I met Schneemann around the time her corporeal tour de force “Fuses” (1967) was censored in Moscow in 1989. We became friends and I went to many parties in her loft that seemed an awful lot like her performances. And that was the point. Art was life, life was art. And she was the director. Schneeman is an artist’s artist and she has gone on to influence four generations of artists. As the undulating art market fads of the silly and charming come and go, Schneemann’s choice of both a serious life of the mind AND body seems more worth while, courageous & one worth following.
As the feminist slogan had it, “the personal is political.” Although feminist political art was not always personal—in the case of Carolee Schneemann it was authentic and passionate, direct from the gut—and the rest of her body—physically as well as emotionally.
Schneemann was not counted as a pioneer of feminist art by feminists, but she was the first. As early as 1962, she depicted subjects and introduced found objects into her assemblages that spoke of her gender, for example, the vaginal image and fur in Fur Wheel, 1962. In a performance the following year, titled Eye Body, she transformed her loft into an Environment incorporating broken mirrors, lights, photographs, motorized umbrellas, and other materials. She introduced into this mixture as a kind of ritual her own naked body adorned with paint, grease, chalk, and slithering live snakes. She later recognized the affinity between this work and the statue of the Cretan goddess whose body is decorated with snakes, anticipating the feminist celebration of the Great Goddess. Schneemann’s “enlarged collage” and “kinetic theater,” as she termed them, was a precursor to body art of the late 1960s.
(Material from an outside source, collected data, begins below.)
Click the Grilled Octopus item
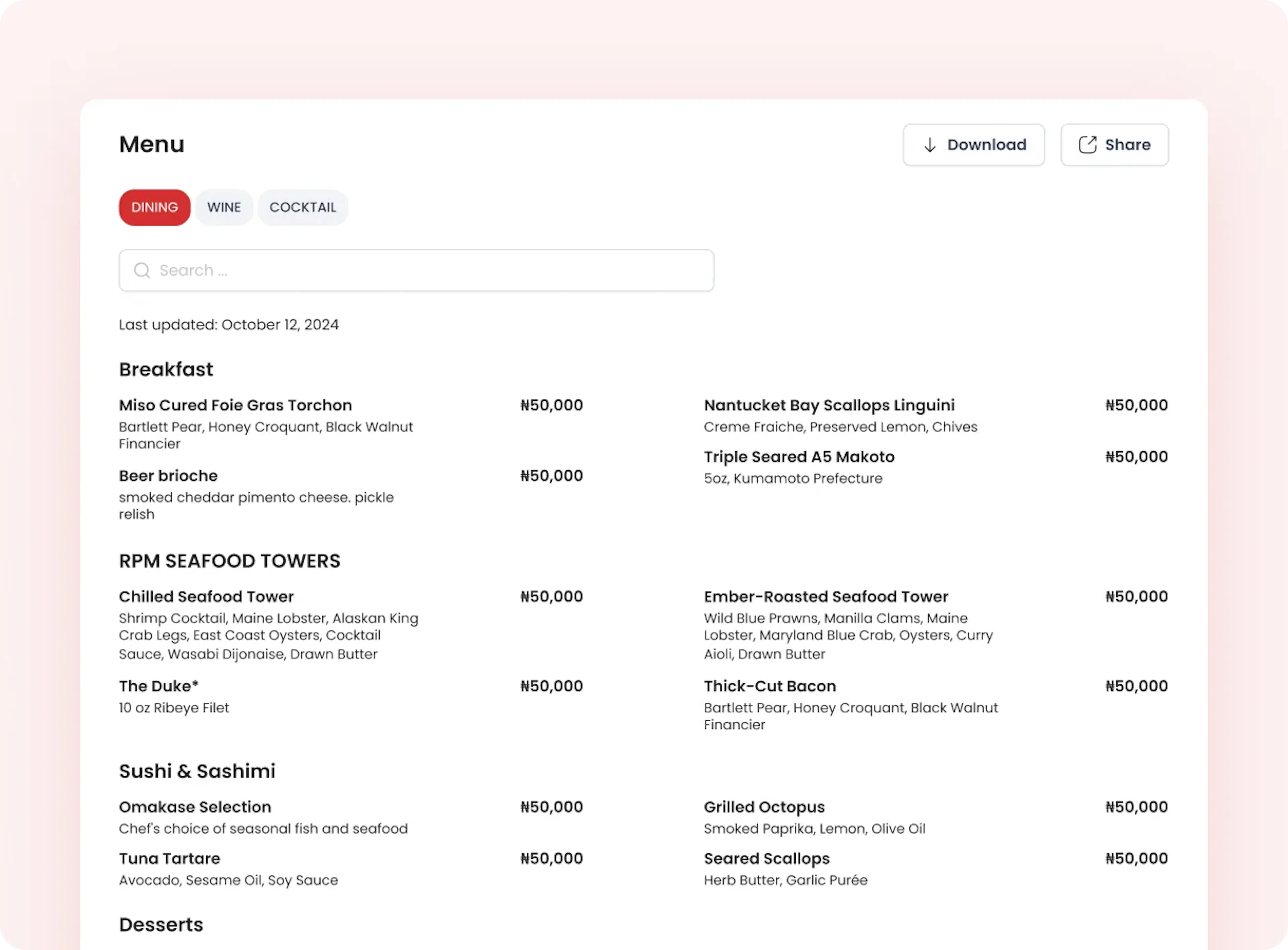1288x950 pixels. [764, 807]
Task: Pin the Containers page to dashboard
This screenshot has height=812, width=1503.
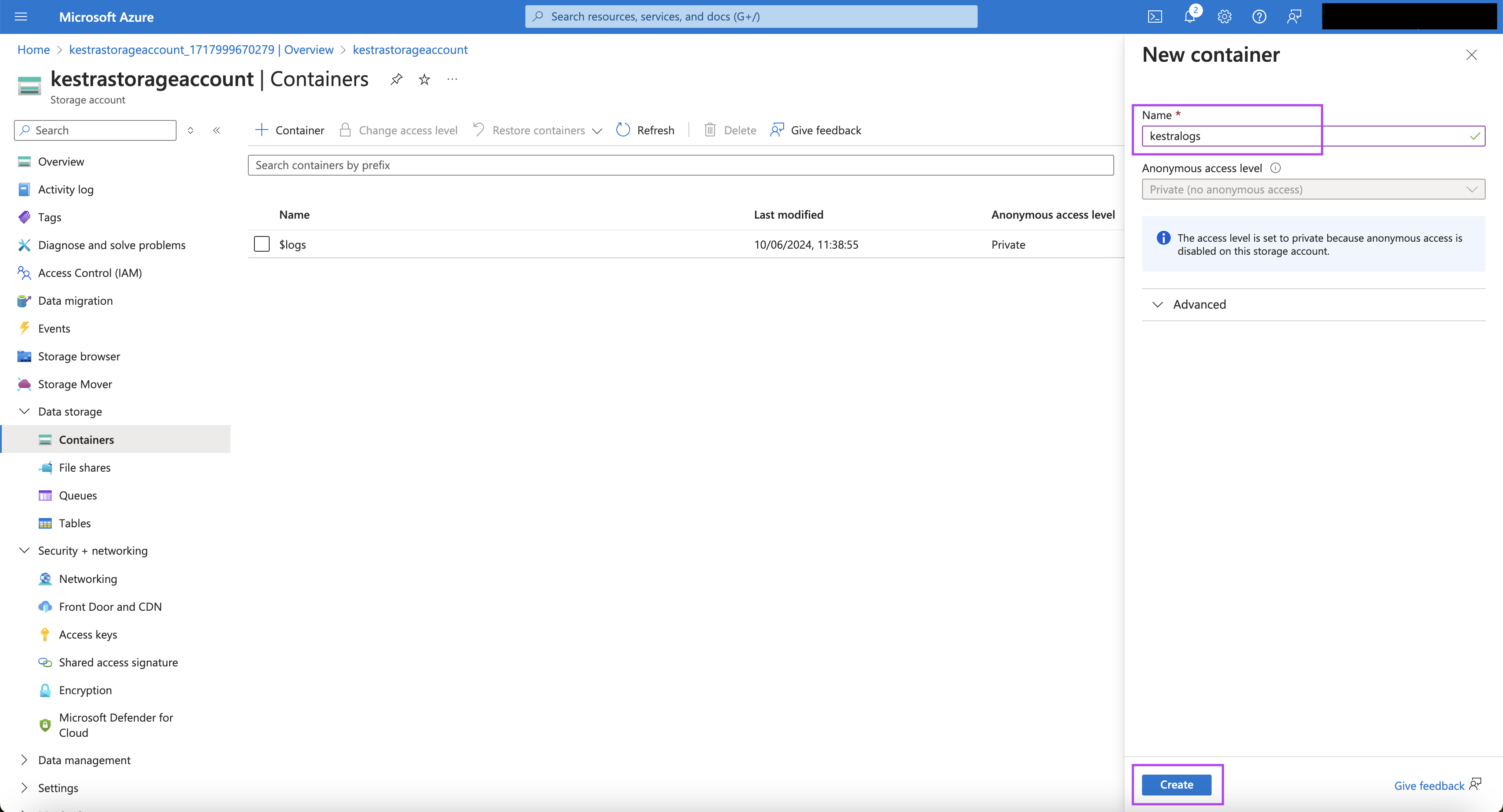Action: [x=396, y=80]
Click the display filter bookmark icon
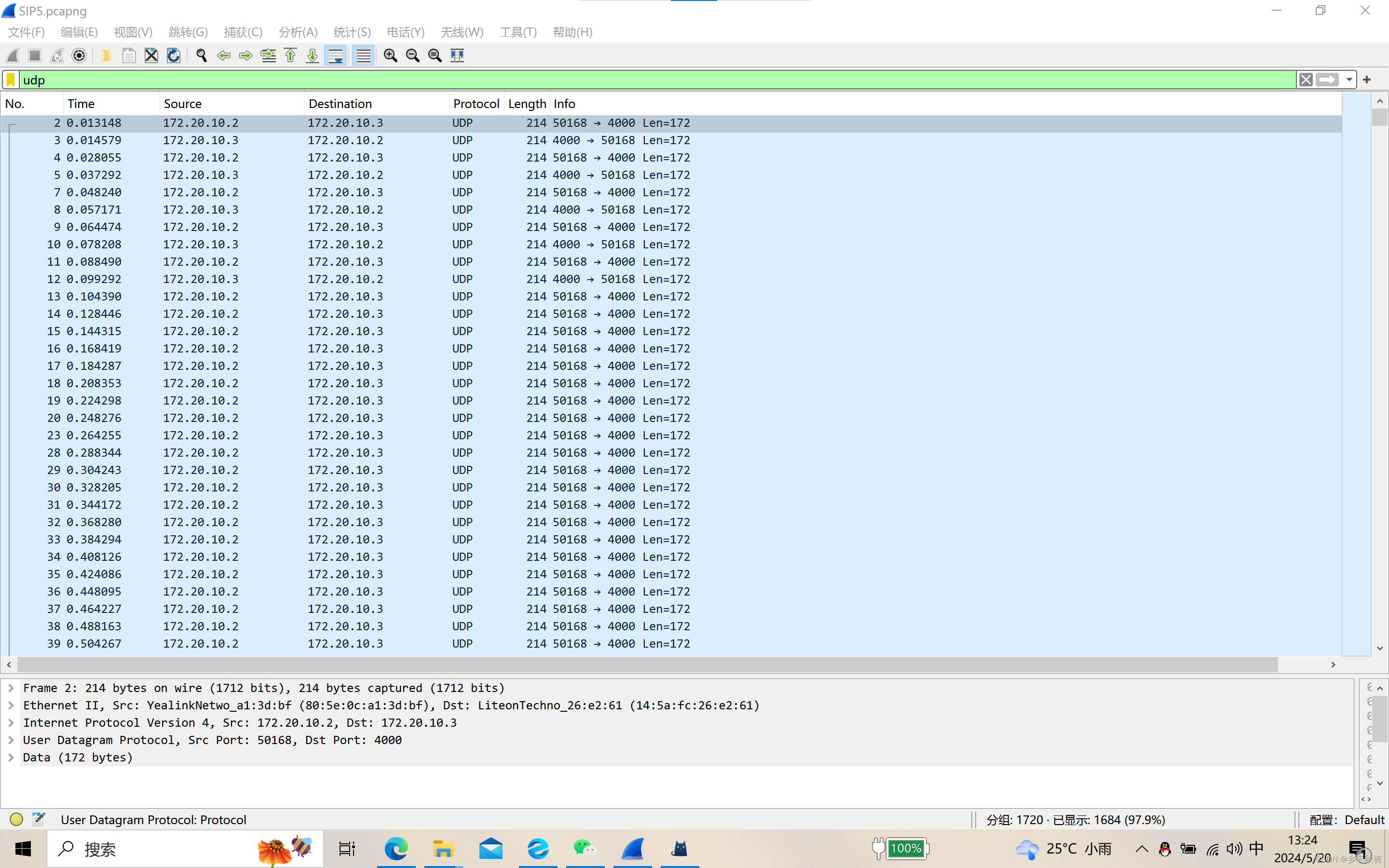Viewport: 1389px width, 868px height. click(11, 80)
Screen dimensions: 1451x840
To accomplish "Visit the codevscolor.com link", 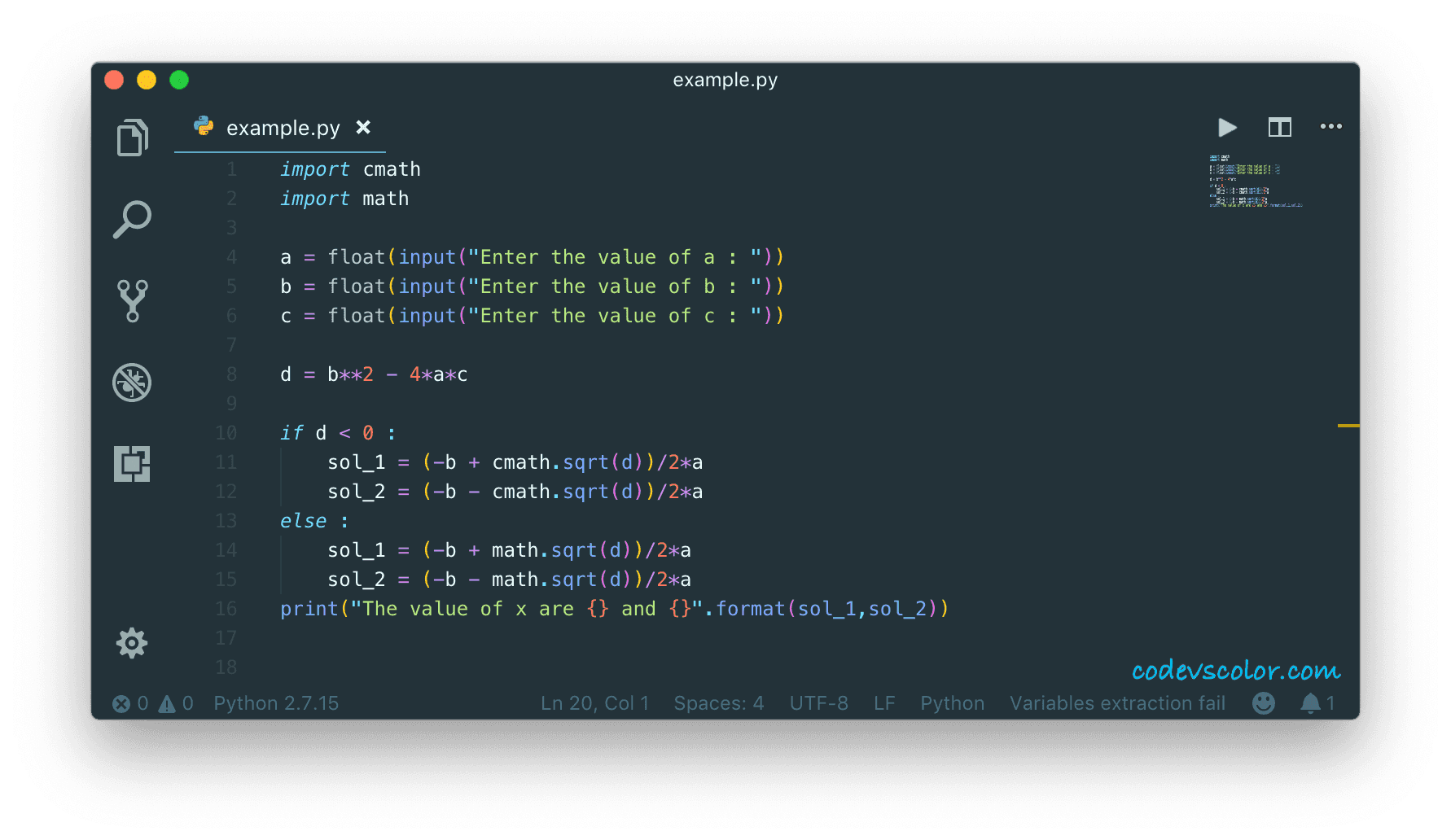I will pos(1234,671).
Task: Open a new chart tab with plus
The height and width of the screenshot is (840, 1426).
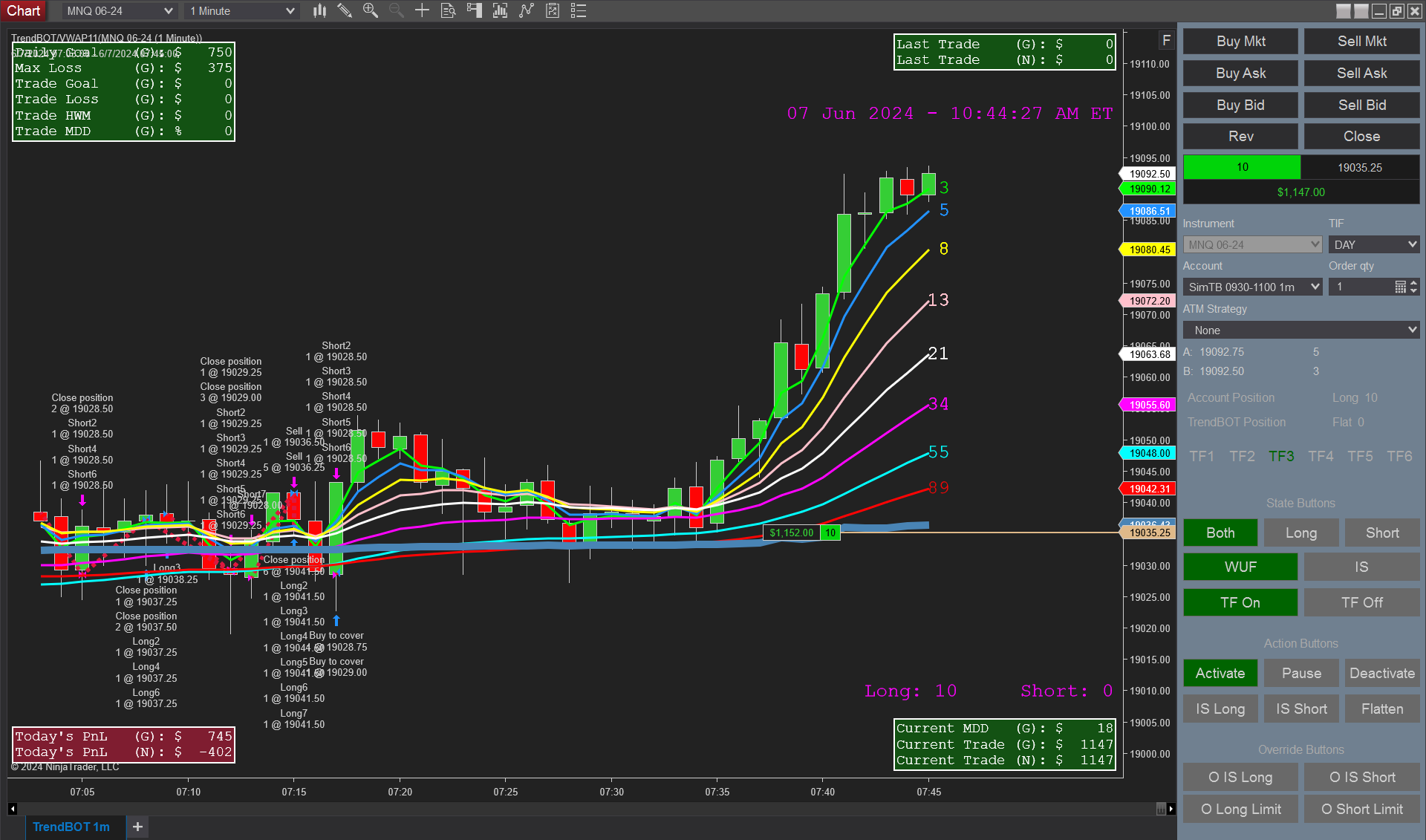Action: pos(137,827)
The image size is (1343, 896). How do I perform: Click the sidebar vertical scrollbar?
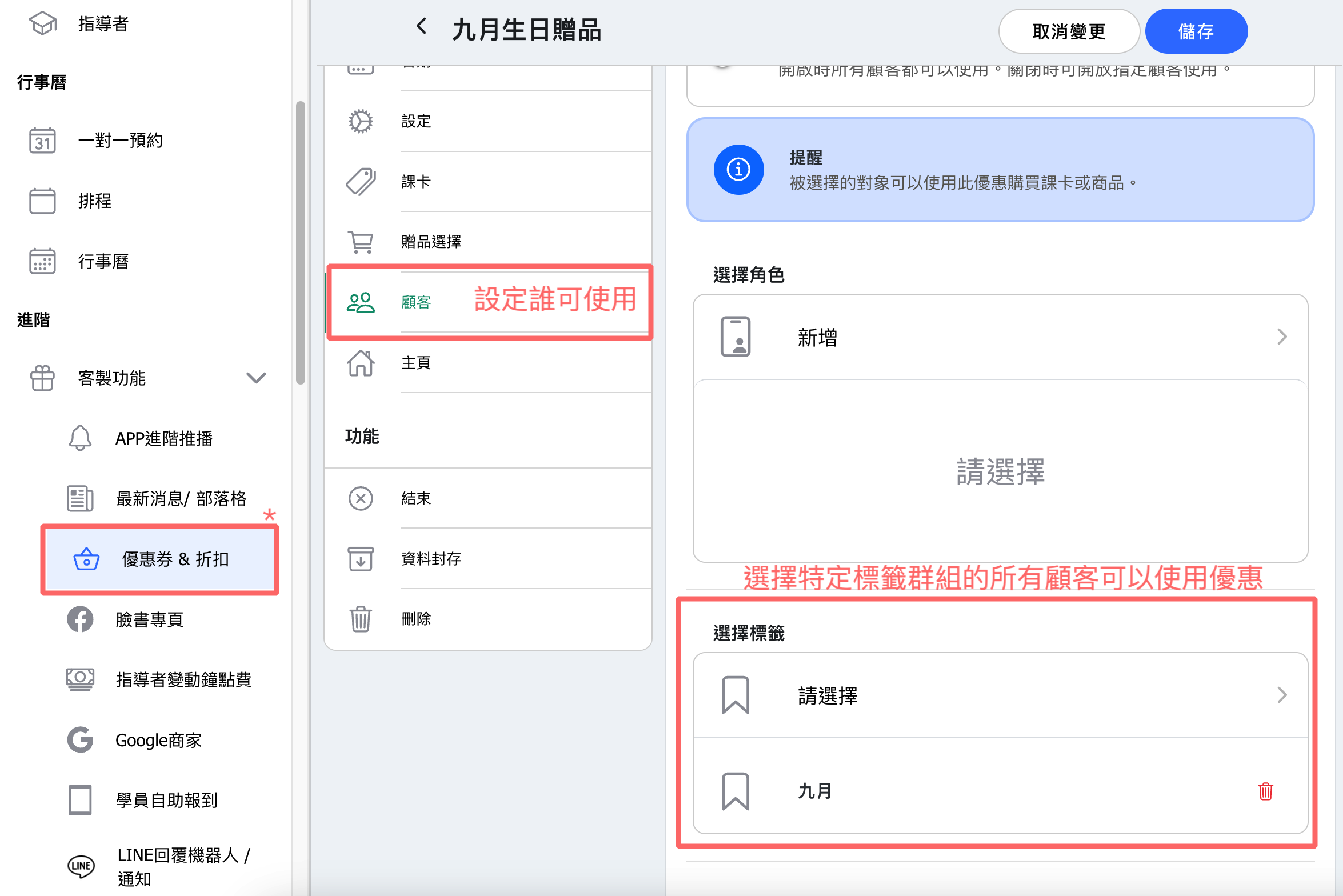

In a number of her works, Schneemann’s mission, she said, was to free human sexuality. I was sympathetic but found films and videos of her polysexual performances, such as Meat Joy, 1964, which featured a melange of naked bodies in orgiastic revelry, too frenzied for my taste. But I admired her single-woman performances, such as Interior Scroll (1976), her most notorious work, in which she reacted against snubs by both a female art critic as well as a male poststructuralist filmmaker who said he could not look at her films because he could not abide their personal clutter. He would accept her as a dancer and not as a film-maker—he called her a film-makeress. Posing naked in dim light, she read from a paper that she extracted slowly and rhythmically from her vagina, figuratively ridding her body of her rage.
In my favorite performance, Up To And Including Her Limits (1973-77), which I saw at Artists Space, Schneemann suspended her naked body from the ceiling, and using it like a mobile crayon, drew her version of Jackson Pollock’s drip painting on canvas laid on the floor and attached to the walls, a work that glorified and mythicized the female body in creative action.
Schneemann’s celebration of her body put off many of her “sisters”, who thought that unabashedly flaunting a sexy figure, as if in a striptease or as cheesecake, was complicit with the male gaze. They might have been envious but more likely had succumbed to political correctness and thus, missed Schneemann’s varied intentions. She rebutted hostile female theorists who denied the sensual and ecstatic dimensions of their bodies by commenting, “They stuff their vaginas with their theories.”
Disclosure: I first saw Carolee Schneemann across the room at an opening at the Museum of Modern Art in the late 1950s. Stunned by her beauty, I was drawn to her like the proverbial moth to the flame and “picked” her up, a rare act for me. When she told me that she was an artist I asked to see her work and she took me to her apartment, introduced me to her boyfriend, the composer James Tenney, and we all had a friendly glass of wine.